[发明专利]实时荧光定量检测肺炎衣原体的方法及试剂盒

说明书

技术领域

本发明涉及检测临床样品中肺炎、支气管哮喘等疾病中的病原体肺炎衣原体(CP)存在的方法及试剂盒，特别是涉及以实时荧光定量聚合酶链反应技术早期诊断CP感染以及诊断CP持续感染或反复感染的方法及所使用的试剂盒。

背景技术

肺炎衣原体(Chlamydia pneumoniae，CP)是1989年定名的衣原体属中的一个新种，是一种专性真核细胞内寄生物。CP广泛分布于世界各地，是儿童和成人急性及慢性呼吸道感染的常见病原体，不仅可引起咽炎、鼻窦炎、中耳炎以及下呼吸道感染如急性支气管炎和肺炎(临床表现以肺炎为主)，而且与支气管哮喘、慢性阻塞性肺疾病(COPD)、结节病、心血管疾病的发病有密切关系。

由于CP感染没有典型的临床表现，诊断主要依靠实验室，常规方法有病原体分离培养、直接检出和血清学实验。(1)CP分离培养方法复杂，费时，而且敏感性不高，难于培养，一般不用于临床诊断。(2)病原体的直接检出主要有免疫荧光试验和酶联免疫吸附试验(ELISA)，采用荧光标记或酶标记抗体检测标本中的衣原体，前者主要用于细胞培养中CP的识别，但灵敏度差；后者所用抗体为抗衣原体属特异性抗体，不能直接识别CP。均不适用于临床检测。(3)检测CP最常用的血清学方法是微量免疫荧光抗体检测法(MIF)，被公认为CP感染血清学诊断的金标准。人类感染CP后会出现抗CP血清抗体，初次感染时，大约在发病3周后出现IgM抗体，6-8周出现IgG抗体。由于病原体从进入机体进行复制和抗原刺激到产生抗体需要一段较长的窗口期(初次感染一般需要3周)，时间跨度长，不能满足早期病原体确诊的需要，不利于病人的早期诊断和治疗。

近年来，国内外对于CP感染机理和致病机制有深入了解，血清流行病学调查证实约50％的健康成人血清中肺炎衣原体IgG抗体阳性，而在呼吸道感染患者中阳性率更高。肺炎衣原体感染在人群中非常普遍，提示一方面可能人类易反复感染，另一方面可能与人体内存在持续感染有关。Maozed等发现(Moazed TC，Kuo CC，Grayston JT，et al.Evidence of systemic dissemin-ation of Chlamydia pneumoniae via macrophages in the mouse[J].J Infect Dis，1998，177(6)：1322-1325.)，肺炎衣原体可以隐藏在血内单核细胞中，故机体感染肺炎衣原体后，可通过单核巨噬系统在体内播散，导致持续感染。血清学检测是目前最常用的检查方法，但在诊断肺炎衣原体持续感染上的作用有限，需要测定比较前期和感染期血清抗体滴度，只能做回顾性诊断，不能有效确诊CP感染。因此，需要有一种方法来诊断肺炎衣原体持续感染。目前国内外有部分实验室采用聚合酶链反应(PCR)扩增靶核酸来检测外周血单核细胞(PBMC)中的CP，由于需要对PCR产物进行电泳或杂交分析等后处理，极易造成PCR产物污染，导致假阳性，不宜用于临床诊断；但提示，PBMC中的肺炎衣原体DNA可作为持续感染的标志。

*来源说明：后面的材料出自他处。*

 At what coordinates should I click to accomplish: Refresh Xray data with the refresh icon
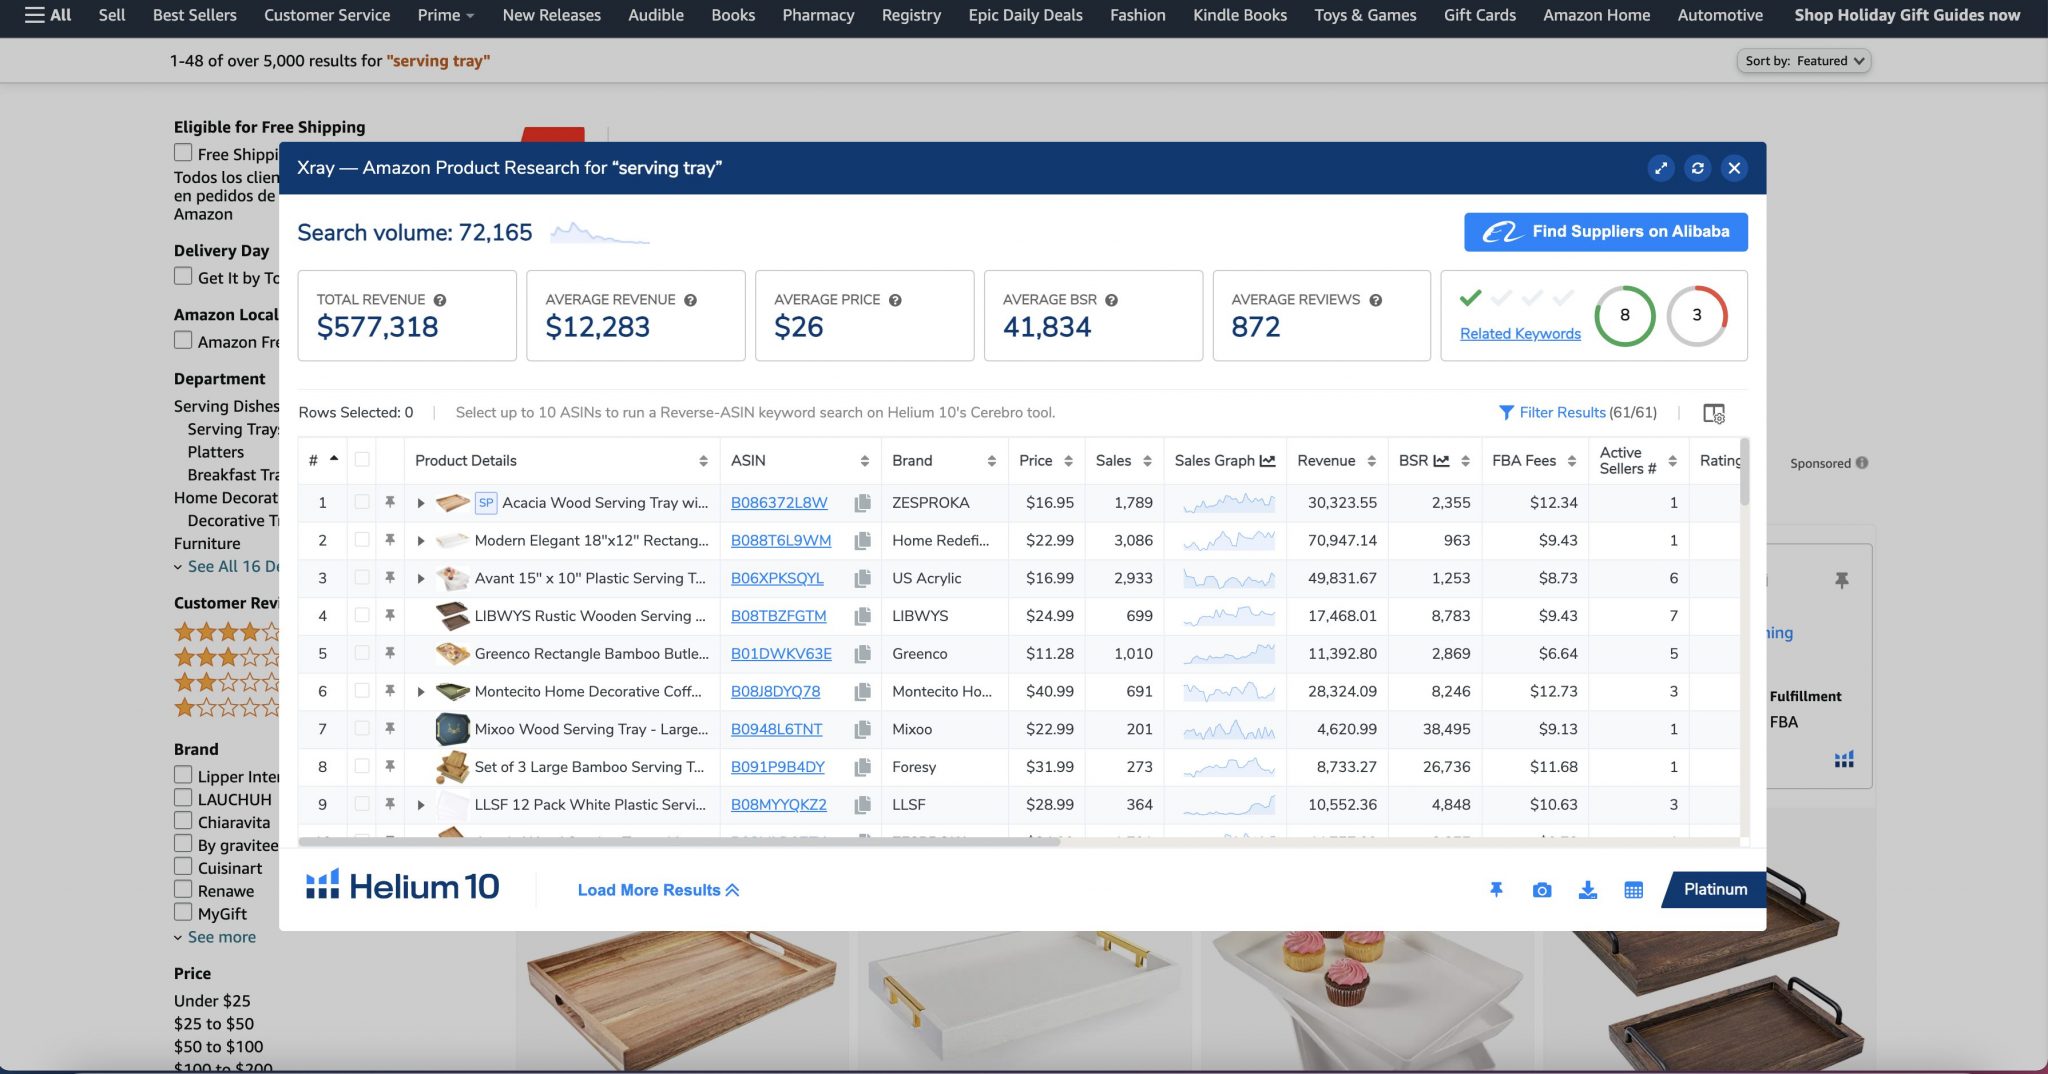(x=1698, y=168)
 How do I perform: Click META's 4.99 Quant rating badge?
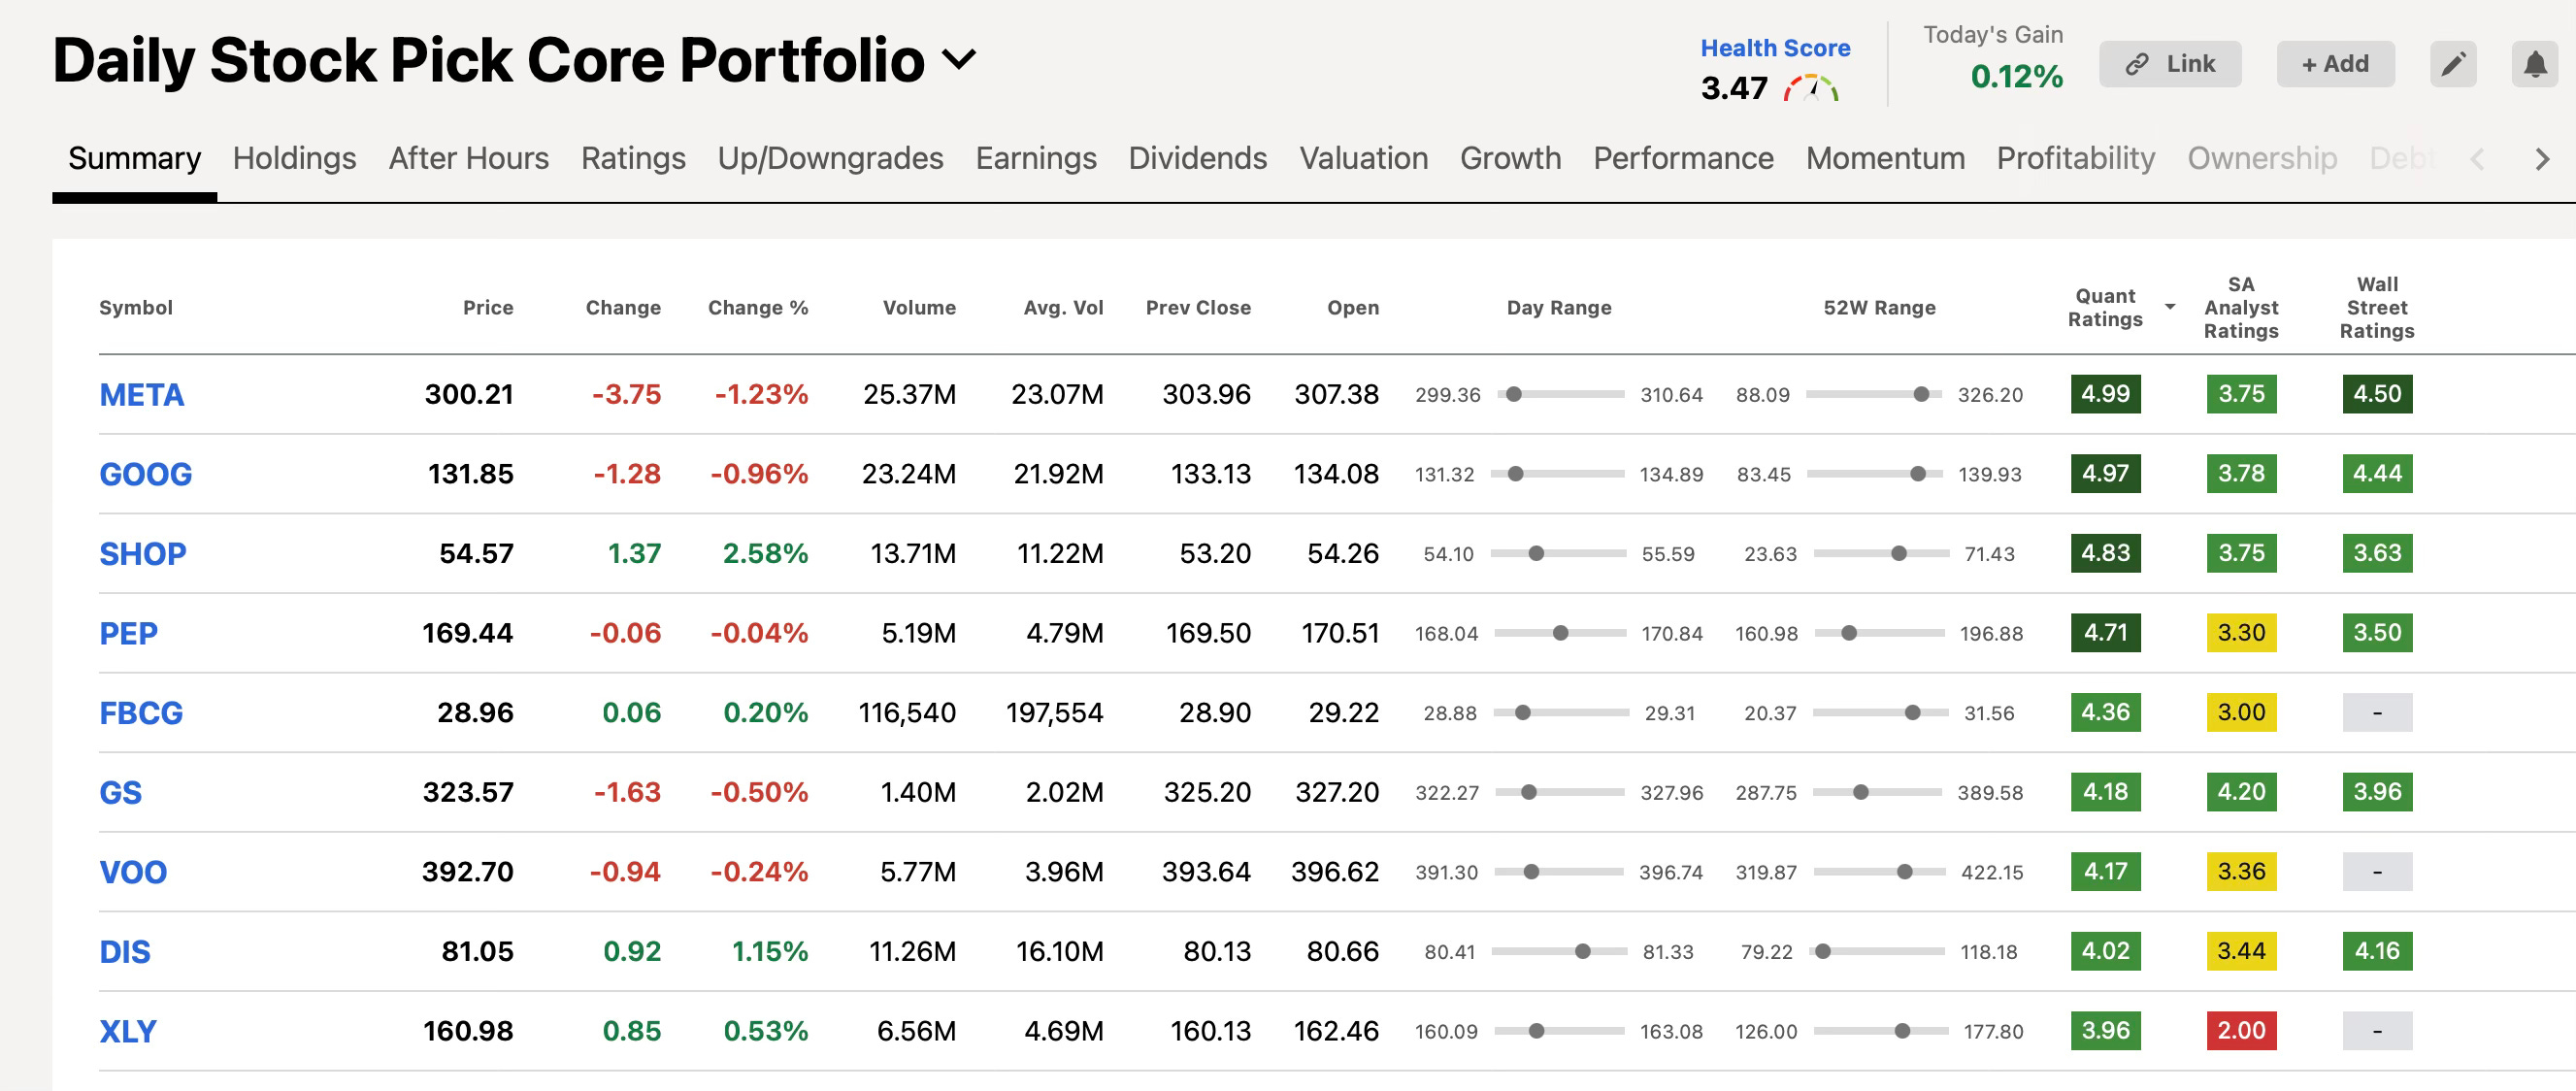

实时荧光PCR技术是近年来发展迅速的一种核酸检测技术，使用一种带有核电偶联装置(CCD)的PCR扩增仪，通过检测荧光信号的动态变化实时反映PCR的每个循环的扩增水平。CCD能够按照一定的程序周期性地发出特定波长的激发光，收集检测荧光信号，并通过软件分析汇总到工作站得到扩增曲线。TaqMan PCR技术是实时荧光PCR的一种(Mackay IM et al.Real-time PCR in virology.Nucleic Acids Res.2002 5；30(6)：1292-1305；Lie，Y.S.，Petropoulos，C.J.，Advances in quantitative PCR technology：5’nuclease assays.Current Opinion inBiotechnology 1998.9，43-48.)。与传统的PCR相对比，其在反应体系中增加了一条两端分别标记荧光报告基团和淬灭基团的探针。探针结构完整时，荧光报告基团发出荧光的能量转移给淬灭基团，呈现淬灭效应。如果扩增过程中有靶序列的存在，扩增的过程中探针分子逐渐被水解切断，荧光报告基团与淬灭基团相互解离，阻断了二者间荧光共振能量转移效应，荧光报告基团发出荧光信号。随着扩增的进行，荧光信号随着目的片段的扩增而呈现线性增强。